Met een script kunt u meerdere afbeeldingen naar lagen laden. Kies Bestand > Scripts > Bestanden laden naar stapel.
2 (Optioneel) Maak een referentielaag in het deelvenster Lagen door deze te vergrendelen. Zie “Lagen vergrendelen
op pagina 277. Als u geen referentielaag instelt, worden alle lagen geanalyseerd en wordt de laag in het middelpunt
van de uiteindelijke compositie ingesteld als de referentielaag.
3 Selecteer de resterende lagen die u wilt uitlijnen.
Houd Shift ingedrukt en klik op lagen om meerdere aan elkaar grenzende lagen in het deelvenster te selecteren. Houd
Ctrl (Windows) of Command (Mac OS) ingedrukt en klik op lagen om niet-aangrenzende lagen te selecteren.
Opmerking: Selecteer geen aanpassingslagen, vectorlagen of slimme objecten als deze geen informatie bevatten die nodig
is voor de uitlijning.
4 Kies Bewerken > Lagen automatisch uitlijnen en kies een uitlijningsoptie. Als u meerdere afbeeldingen met
overlappende gebieden wilt samenvoegen om bijvoorbeeld een panorama te maken, kiest u de opties Automatisch,
Perspectief of Cilindrisch. Als u gescande afbeeldingen wilt uitlijnen met verschoven inhoud, kiest u de optie Alleen
positie wijzigen.
Automatisch Photoshop analyseert de bronafbeeldingen en past de indeling Perspectief of Cilindrisch toe, afhankelijk
van welke optie de beste compositie oplevert.
Perspectief Met deze optie wordt een consistente compositie bereikt doordat een van de bronafbeeldingen (standaard
de middelste afbeelding) wordt toegewezen als de referentieafbeelding.
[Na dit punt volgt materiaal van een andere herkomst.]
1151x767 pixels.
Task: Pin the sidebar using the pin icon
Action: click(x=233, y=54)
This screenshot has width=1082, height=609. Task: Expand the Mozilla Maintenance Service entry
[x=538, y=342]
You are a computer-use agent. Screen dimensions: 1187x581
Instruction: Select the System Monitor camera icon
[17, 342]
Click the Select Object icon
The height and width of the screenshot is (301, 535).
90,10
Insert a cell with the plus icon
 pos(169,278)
De andere afbeeldingen worden vervolgens
getransformeerd (indien nodig verplaatst, uitgerekt of schuingetrokken), om de overlappende inhoud in de lagen ook
daadwerkelijk te laten overlappen.
Cilindrisch Vermindert de vlinderdasvervorming die kan optreden als de optie Perspectief wordt toegepast door de
afzonderlijke afbeeldingen als op een opengevouwen cilinder weer te geven. Overlappende inhoud in de verschillende
lagen wordt echter nog steeds goed geplaatst. De referentieafbeelding wordt in het middelpunt geplaatst. Gebruik deze
lay-outoptie als u panorama's wilt maken.
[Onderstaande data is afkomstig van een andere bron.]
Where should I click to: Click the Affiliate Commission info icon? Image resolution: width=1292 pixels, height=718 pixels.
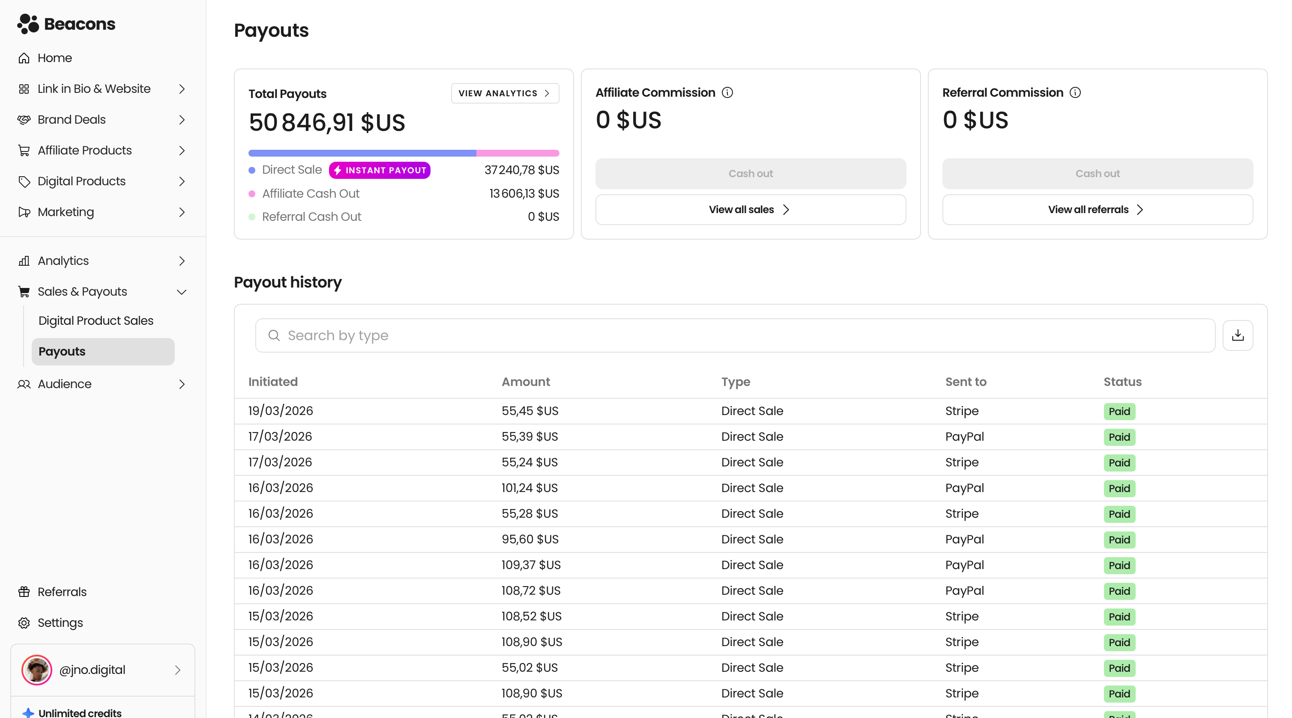pyautogui.click(x=727, y=93)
Bolvormig Lijnt afbeeldingen uit met brede gezichtsvelden (verticaal en horizontaal). Wijst een van de afbeeldingen
van de bron (standaard de middelste afbeelding) aan als de referentieafbeelding en transformeert de overige
afbeeldingen sferisch, zodat de overlappende inhoud ook daadwerkelijk overlapt.
Scènecollage Lijnt lagen uit en zorgt ervoor dat overlappende inhoud ook daadwerkelijk overlapt, zonder dat de vorm
van de objecten in de afbeelding wordt gewijzigd (een cirkel zal bijvoorbeeld nog steeds een cirkel zijn).
Alleen positie wijzigen Kies deze optie om de lagen uit te lijnen en de overlappende inhoud af te stemmen. De
bronlagen worden hierbij niet getransformeerd (uitgerekt of schuingetrokken).